Peleas entre jóvenes y más grave, entre niñas y en muchos casos, por problemas
sencillos, simples, solucionables. Estudiantes con armas en sus mochilas.
En estos días, tuve charla con
un padre de familia quien me dijo que quería a su hija, pero que ella, a su
edad, debía hacer lo que él le indicaba. Que soñaba que su hija trabajara y no
que pensara en viajar al exterior.
Dos niñas de 13 años cada una,
huyeron de su hogar porque una de las madres había amenazado con pegarle a una
de ellas, si llegaba tarde a casa.
Por miedo, se fueron. Un amigo
me llamó a pedirme que colaborara en este caso. Fuimos a casa de una de las
familias, hablé con la madre y me dijo que nada había pasado. Que se le hacía
extraño que su hija hubiera huido de la casa. No se explicaba. Le pregunté que
si ella abrazaba a su hija, me dijo que no. Que casi nunca lo hacía. Que si le
daba mucho afecto y me dijo que muy poco. Que le era muy difícil. Allí estaba
la abuela de la niña y le pregunté que si ella la había abrazado alguna vez. La
señora empezó a llorar y me dijo que su madre nunca le había dado un abrazo.
Ahí, comprendí muchas cosas.
Le dije que, por favor, no
castigara a su hija. La íbamos a encontrar, pero que el compromiso debería ser
de abrazos y mucho afecto. Que mirara por el panorámico y no por el retrovisor.
Me dijo que quería internar a su hija y le pedí que no hiciera eso, porque era
peor. Que como era hija única, debería tenerla cerca, hablar con ella,
sentirla.
Luego, hablé con la Policía de
infancia y adolescencia, quienes estuvieron dispuestos a colaborar. Periodistas
amigos, también se dispusieron a informar. Decidí acompañar a mi amigo,
porque me pidió que fuésemos a buscarlas. Con base en algunos datos,
localizamos lugares en los cuales podrían estar.
Al finalizar la tarde,
logramos ubicarlas. La lluvia no impidió que las siguiéramos por el barrio al
cual llegamos, incluyendo una patrulla de la policía de infancia y
adolescencia.
Cuando nos acercamos, una de
ellas empezó a llorar intensamente. “No quiero ir a mi casa”, “no quiero que mi
mamá me vuelva a pegar”. Yo la abracé y me comprometí con ella.
Nada le iba a pasar.
Como a las nueve de la noche,
nos reunimos con las dos familias. Conversamos. Les hablé acerca del afecto.
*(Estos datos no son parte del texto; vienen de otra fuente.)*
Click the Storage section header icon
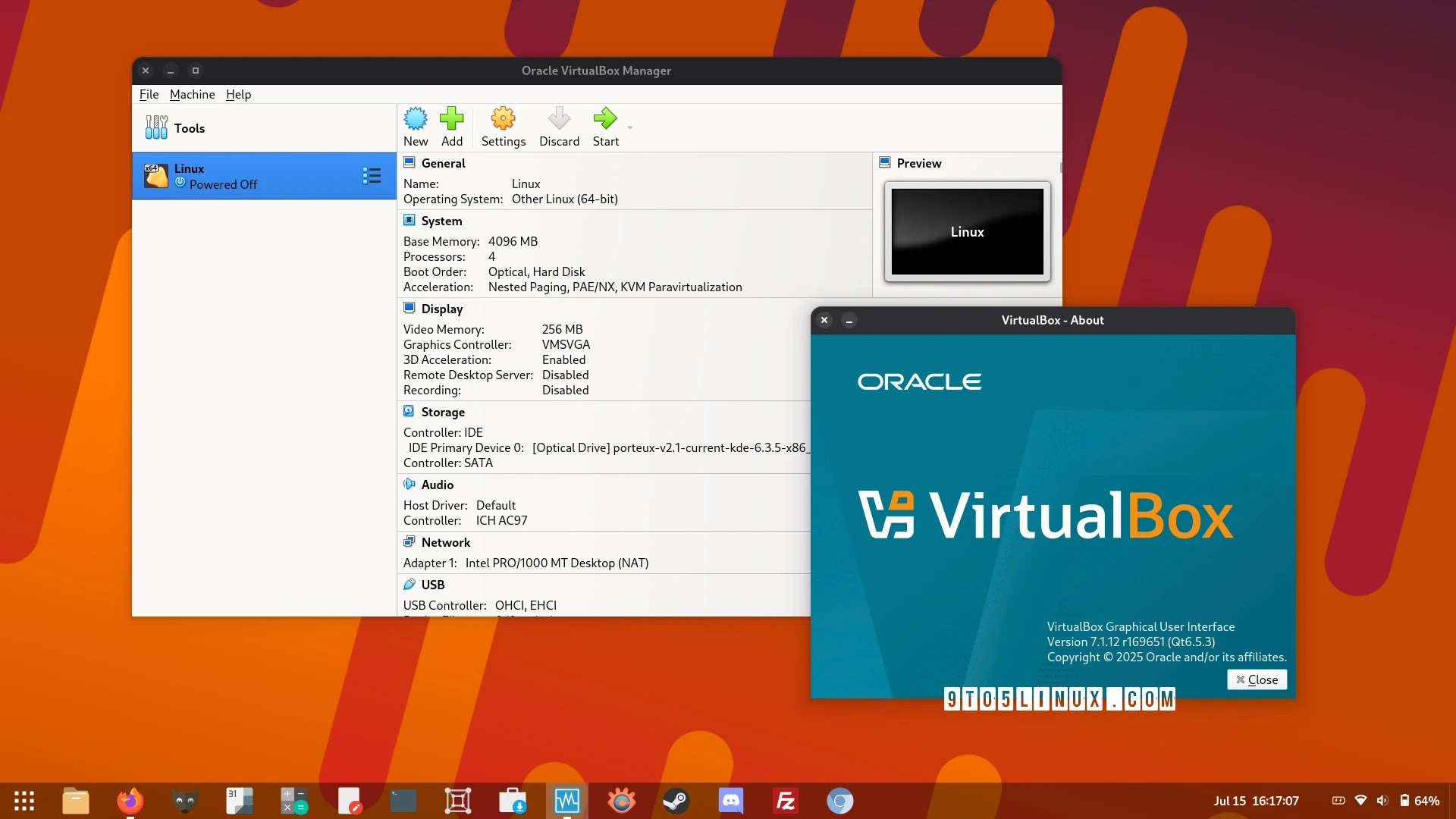The width and height of the screenshot is (1456, 819). (410, 411)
Que esa palabra debía convertirse en realidad. Que entre padres e hijos, el
afecto era muy importante.
Cada madre le habló a su hija.
Cada hija respondió. Hubo lágrimas y abrazos. Hubo perdón y se mostró el amor
entre ellas.
Regresé a casa, convencido de
que había hecho algo por dos familias.
Seguiré insistiendo en los
abrazos, caricias y afecto entre padres e hijos.
Mientras haya mucho afecto,
habrá una relación más cercana, más diálogo y más alegría entre padres e hijos.